Fabry-Perot Etalon Homework: Determining Wavenumber Separation

[rabbit44]

Homework Statement

A certain spectral line is known to consist of two equally intense components
with a wavenumber separation less than 20 m^-1: The Fabry-Perot fringes
produced by this line are photographed, using a plate separation of 25 mm. The
diameters of the smallest rings are found to be, in mm :
1:82; 3:30; 4:84; 5:57; 6:60; 7:15:
Explain why this experiment does not allow the wavenumber separation to be determined uniquely, but gives two possible values. What are they? Suggest a further experiment
which could be carried out to resolve the ambiguity.

Homework Equations

Wavenumber FSR=1/2nd

The Attempt at a Solution

So I think this has something to do with the free spectral range? If you work that out with the above equation, assuming the etalon is in air, you get 20m^01. So as the wavenumber separation is less than this, fringes from the two different wavenumbers will overlap. But then I don't know how to get the two possible answers.

Any help? Please?

 

[Jhero]

You are correct in thinking that the issue lies with the free spectral range (FSR). The FSR is the spacing between two consecutive interference fringes in an etalon. In this case, the FSR is 20 m^-1, which means that the two components of the spectral line are too close together to be resolved by the etalon. This is why the smallest rings in the photograph have overlapping diameters, as you have observed.

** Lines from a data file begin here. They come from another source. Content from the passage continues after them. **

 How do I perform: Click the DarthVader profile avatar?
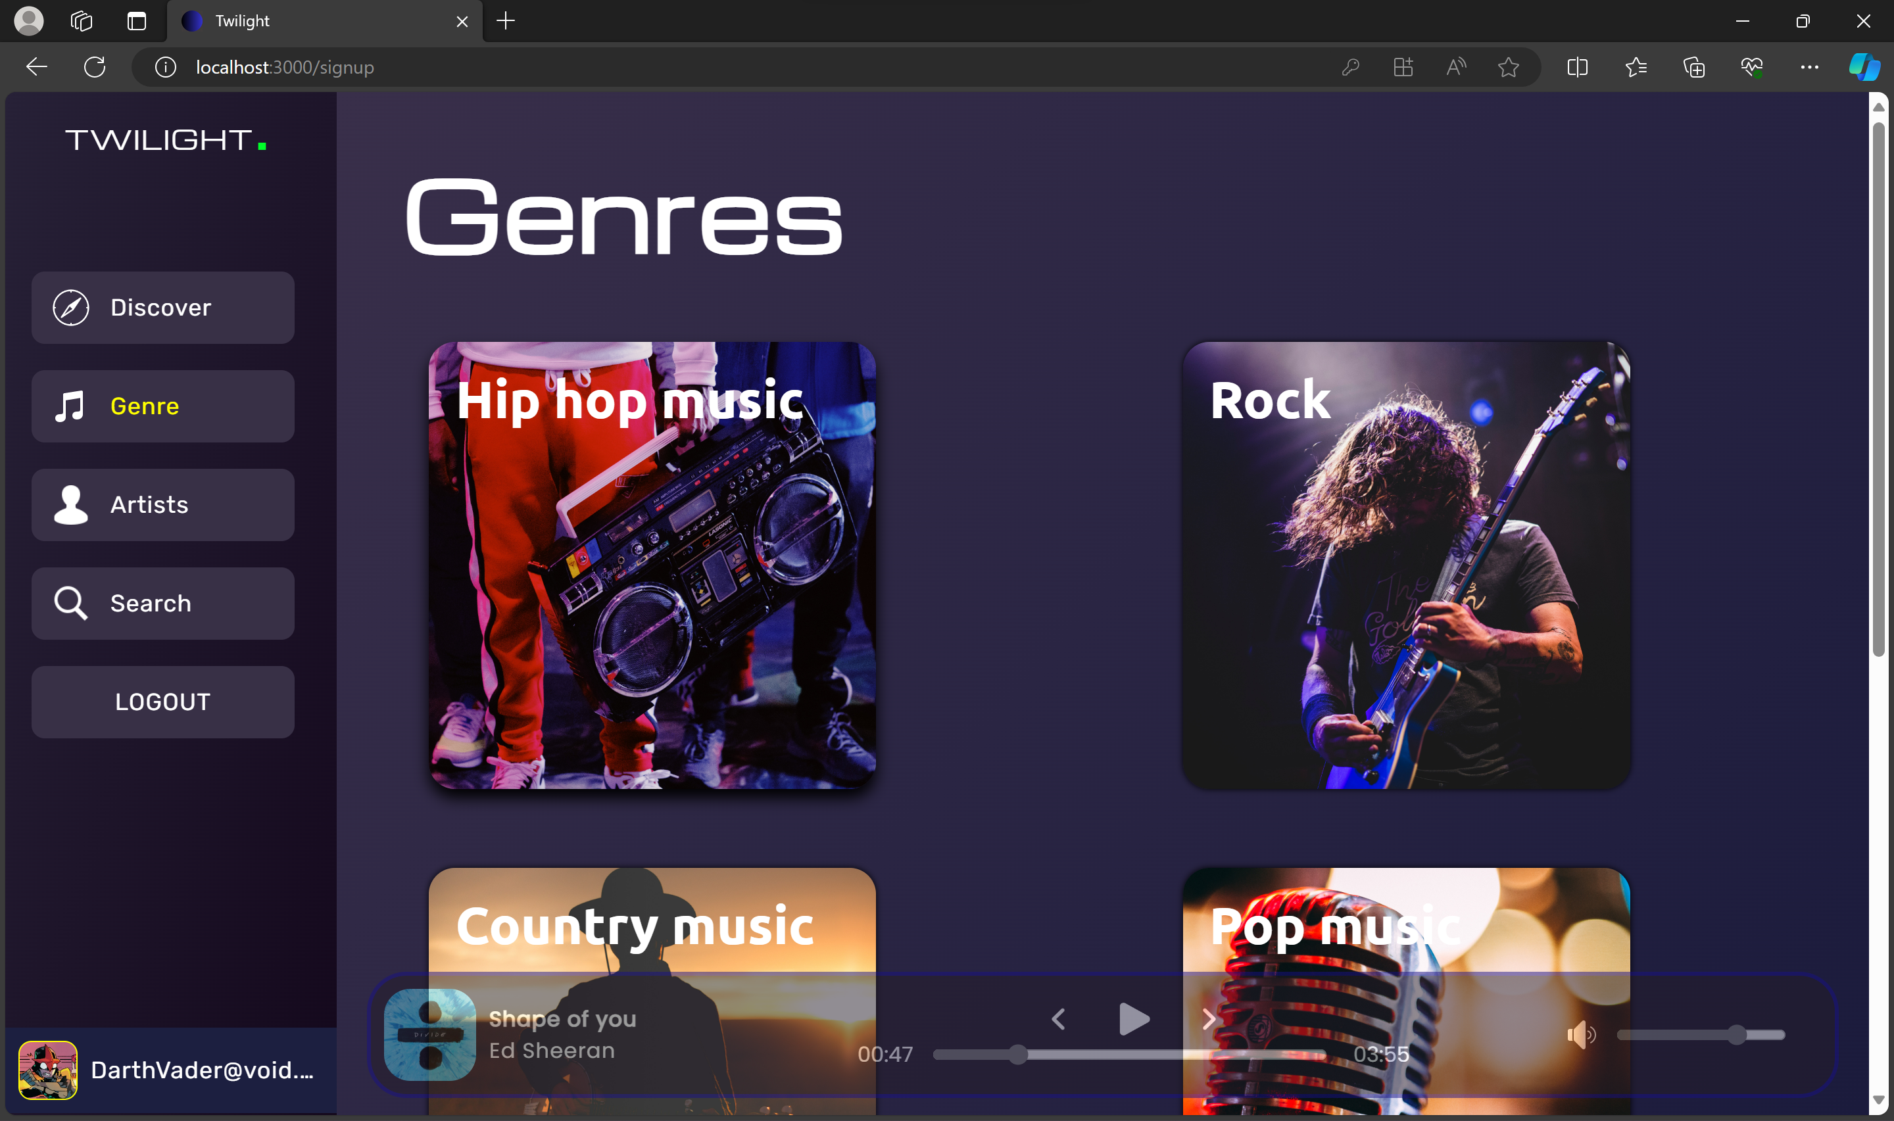48,1070
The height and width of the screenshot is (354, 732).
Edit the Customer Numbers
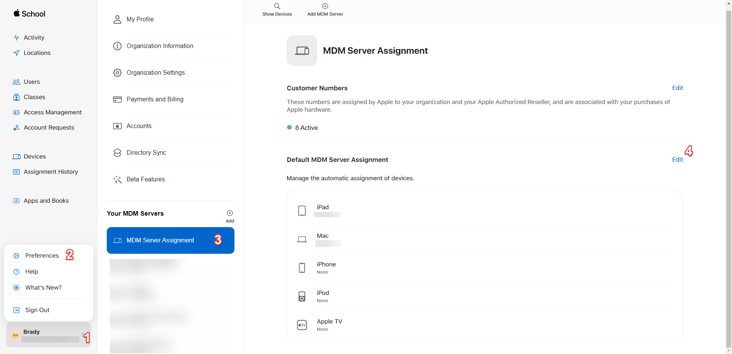[678, 88]
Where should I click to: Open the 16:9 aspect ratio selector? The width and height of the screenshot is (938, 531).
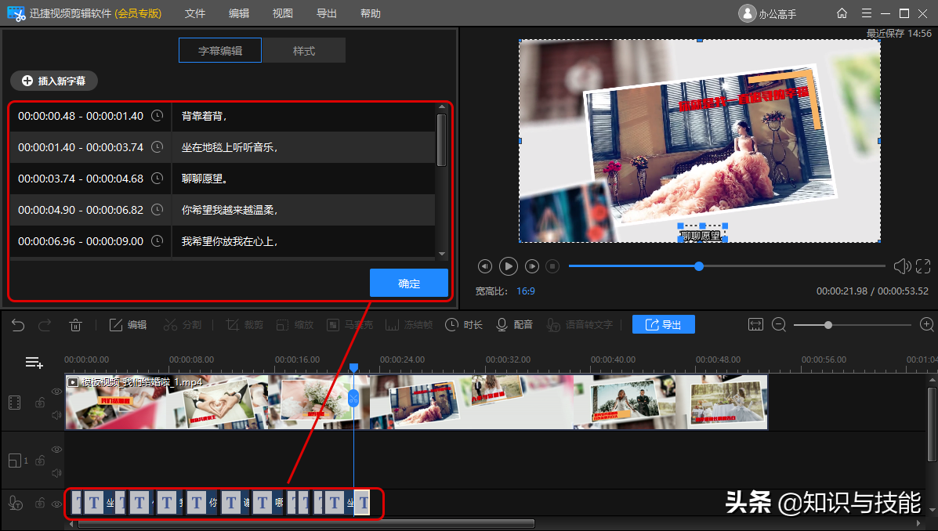pyautogui.click(x=525, y=291)
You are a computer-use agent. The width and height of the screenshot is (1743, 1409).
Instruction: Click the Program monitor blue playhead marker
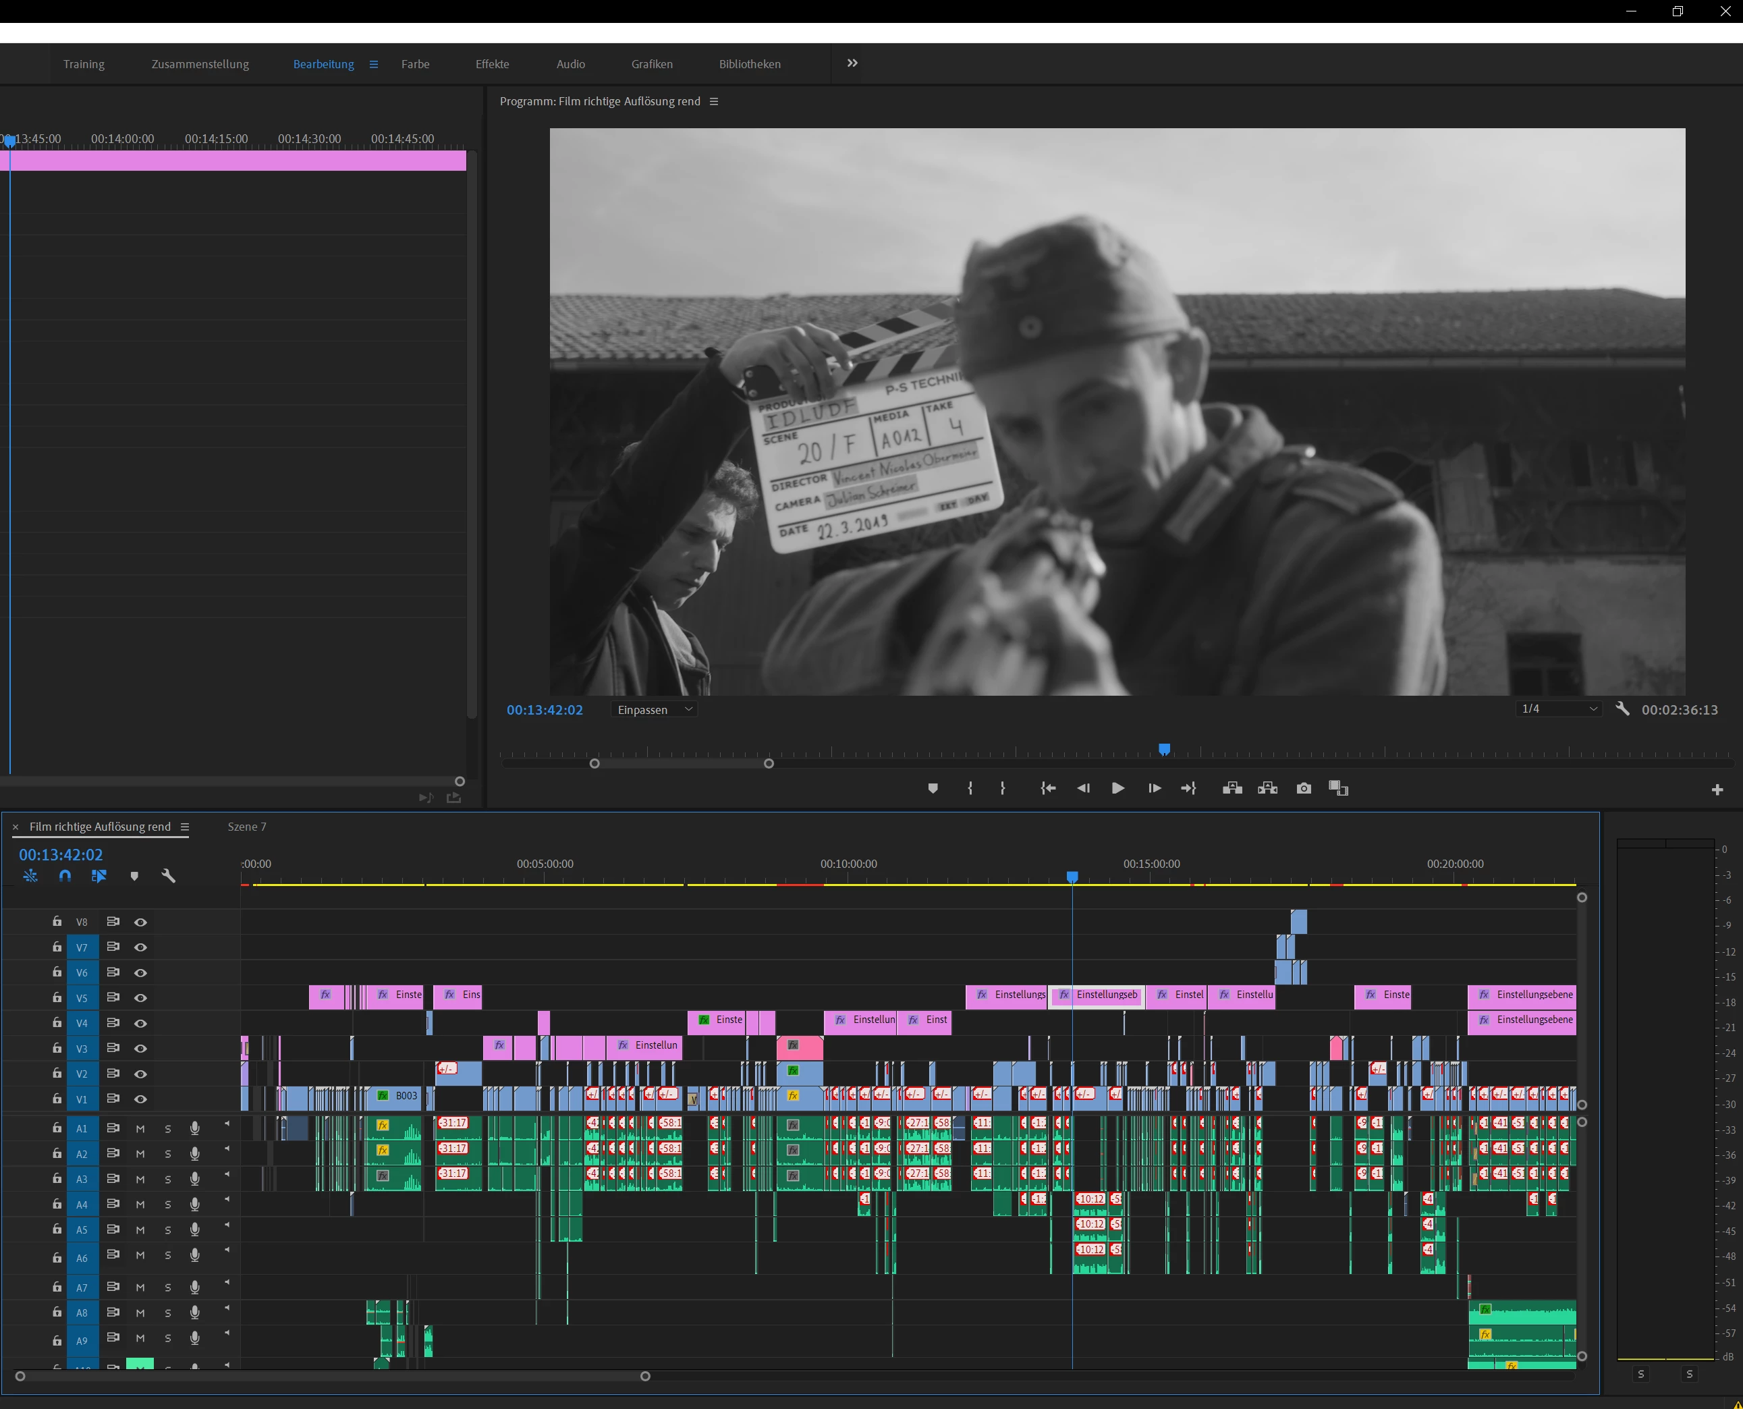pyautogui.click(x=1164, y=749)
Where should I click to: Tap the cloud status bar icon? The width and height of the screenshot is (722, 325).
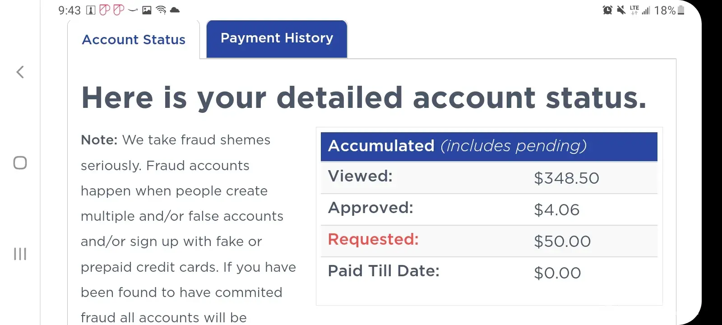(175, 10)
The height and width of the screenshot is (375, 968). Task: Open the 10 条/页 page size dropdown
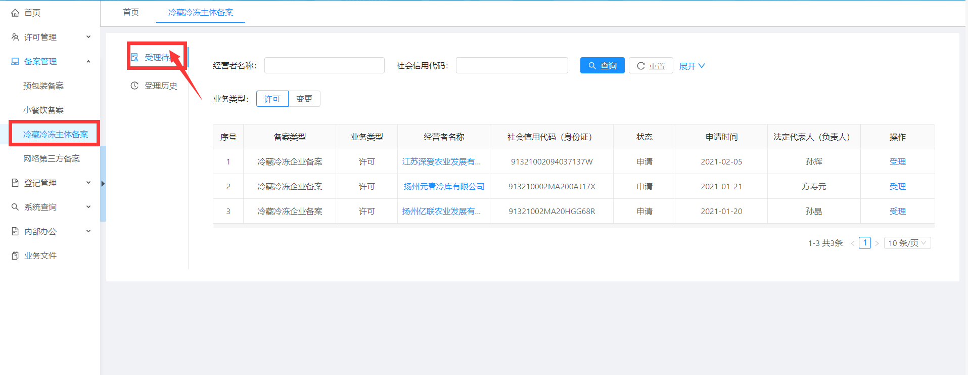[907, 243]
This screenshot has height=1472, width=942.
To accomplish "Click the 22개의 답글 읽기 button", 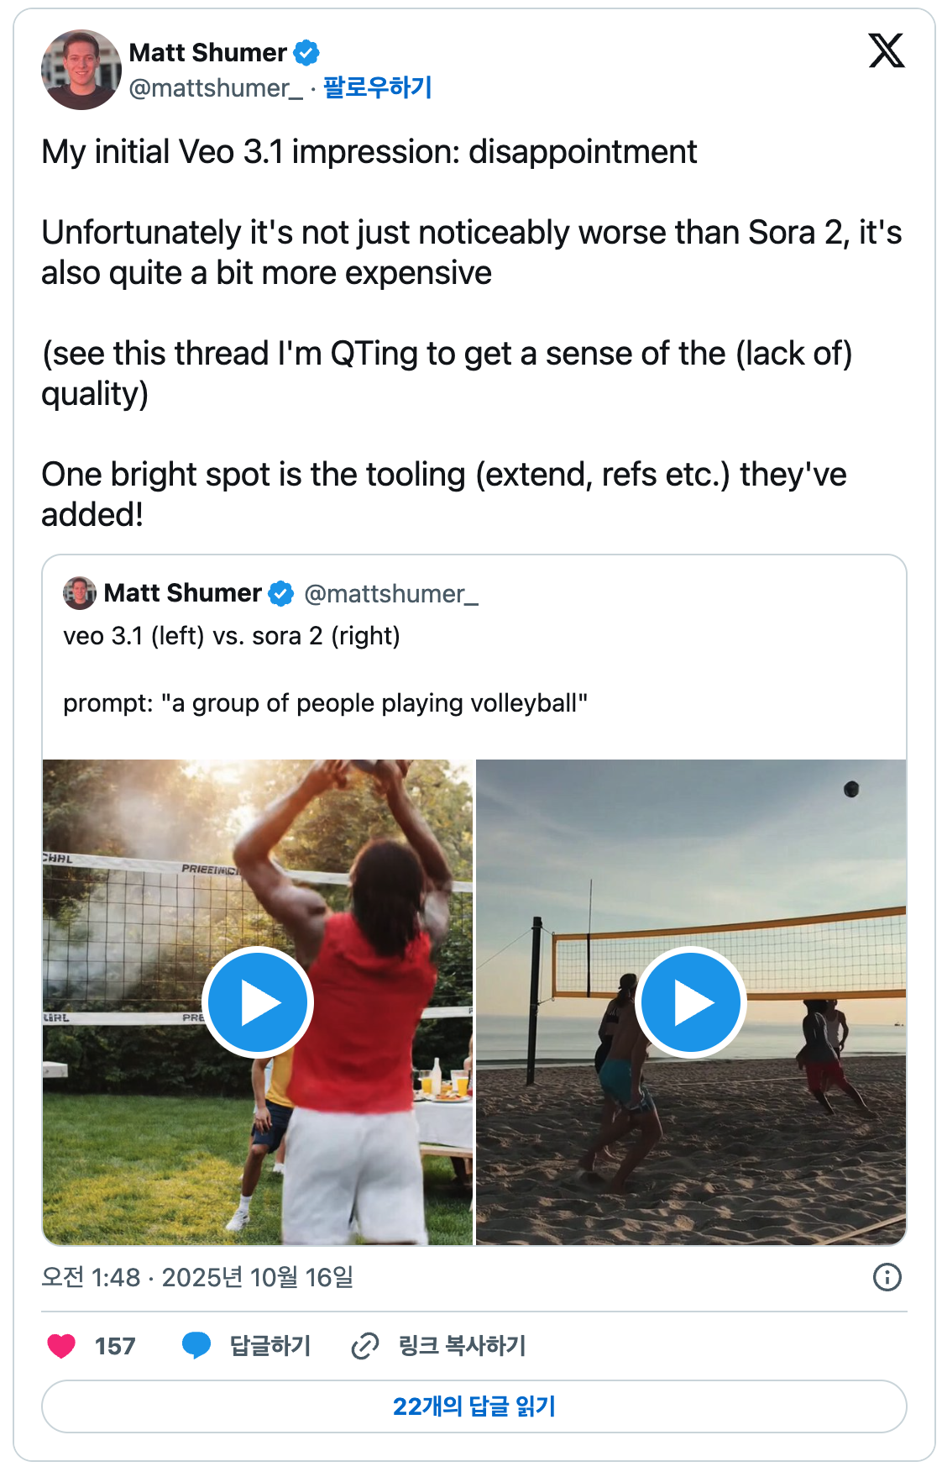I will (x=474, y=1406).
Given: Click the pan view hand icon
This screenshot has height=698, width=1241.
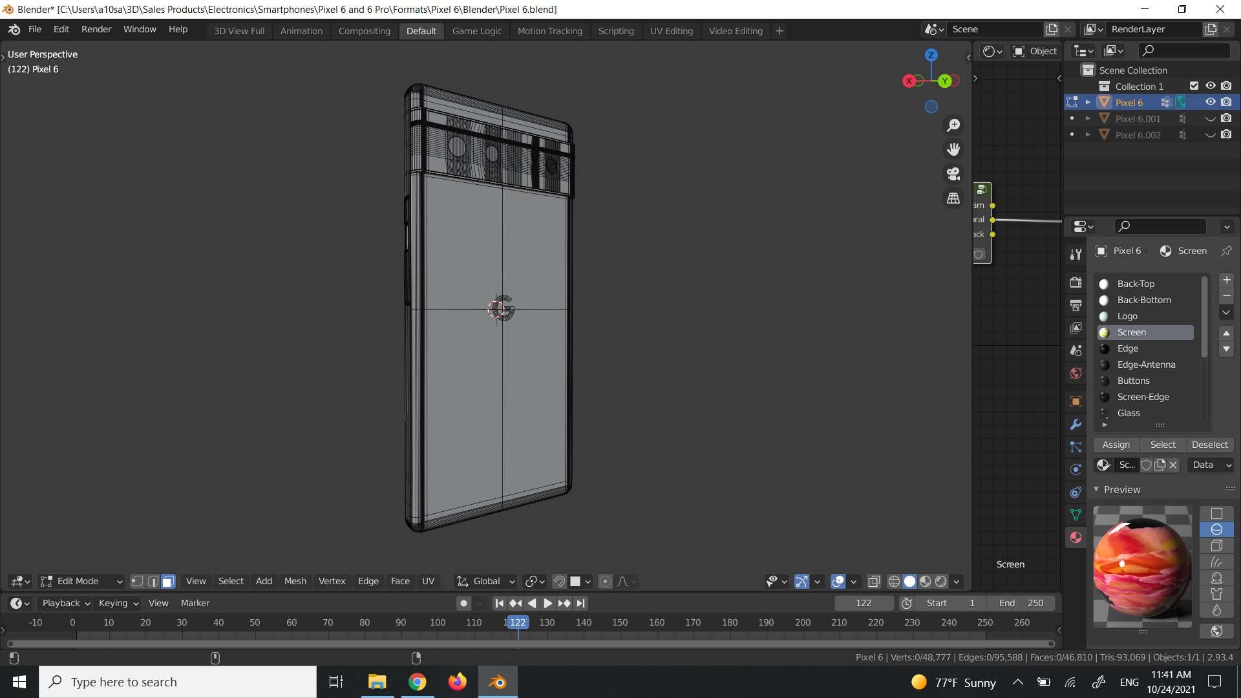Looking at the screenshot, I should pos(953,149).
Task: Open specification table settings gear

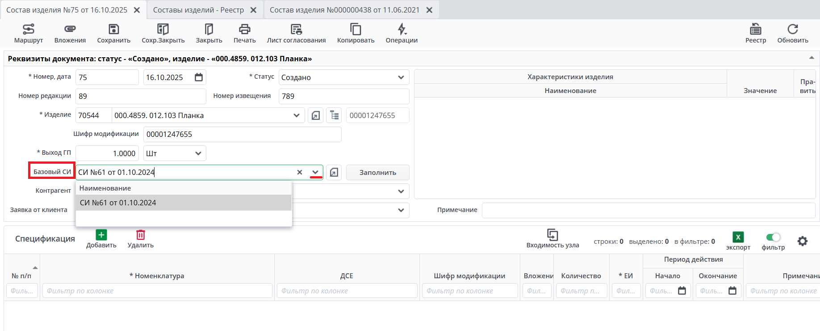Action: point(802,242)
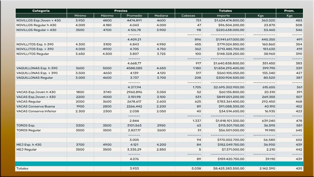This screenshot has width=314, height=177.
Task: Click the Mínimo column header
Action: click(x=80, y=16)
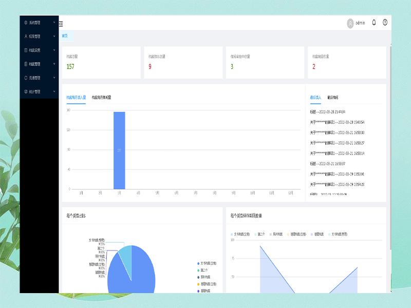Click the 流通管理 cycle icon in sidebar
This screenshot has height=308, width=411.
pyautogui.click(x=26, y=78)

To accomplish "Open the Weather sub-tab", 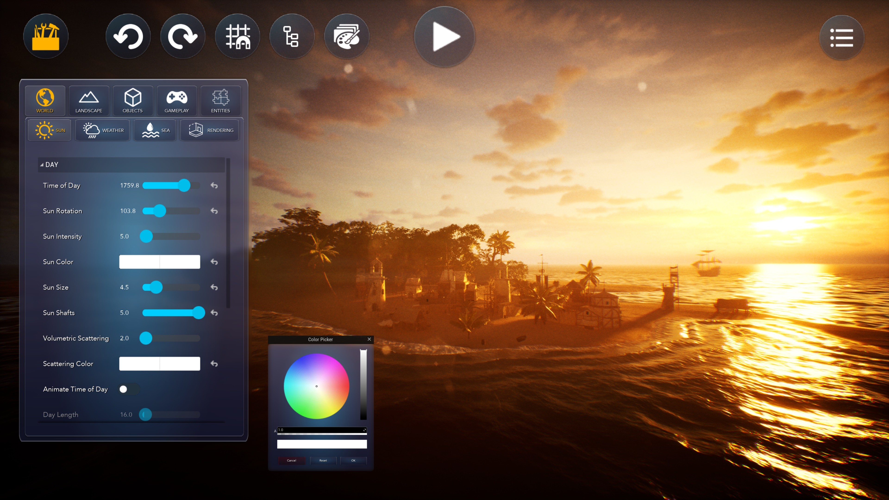I will pyautogui.click(x=103, y=130).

To determine the two possible values for the wavenumber separation, we need to consider the ratio of the FSR to the plate separation (d). This ratio is equal to 1/2n, where n is the number of fringes between the two components. In this case, we have n=1, so the ratio is 1/2. This means that the two possible values for the wavenumber separation are 1/2 of the FSR and 3/2 of the FSR. In other words, the wavenumber separation could be either 10 m^-1 or 30 m^-1.

To resolve this ambiguity, we could carry out a further experiment using a different etalon with a larger FSR. This would allow us to clearly distinguish between the two components of the spectral line and determine the wavenumber separation more accurately. Alternatively, we could use a narrowband filter to isolate one of the components and measure its wavenumber directly. This would also give us a more precise value for the wavenumber separation.

I hope this helps to clarify the situation. Keep up the good work in your scientific investigations!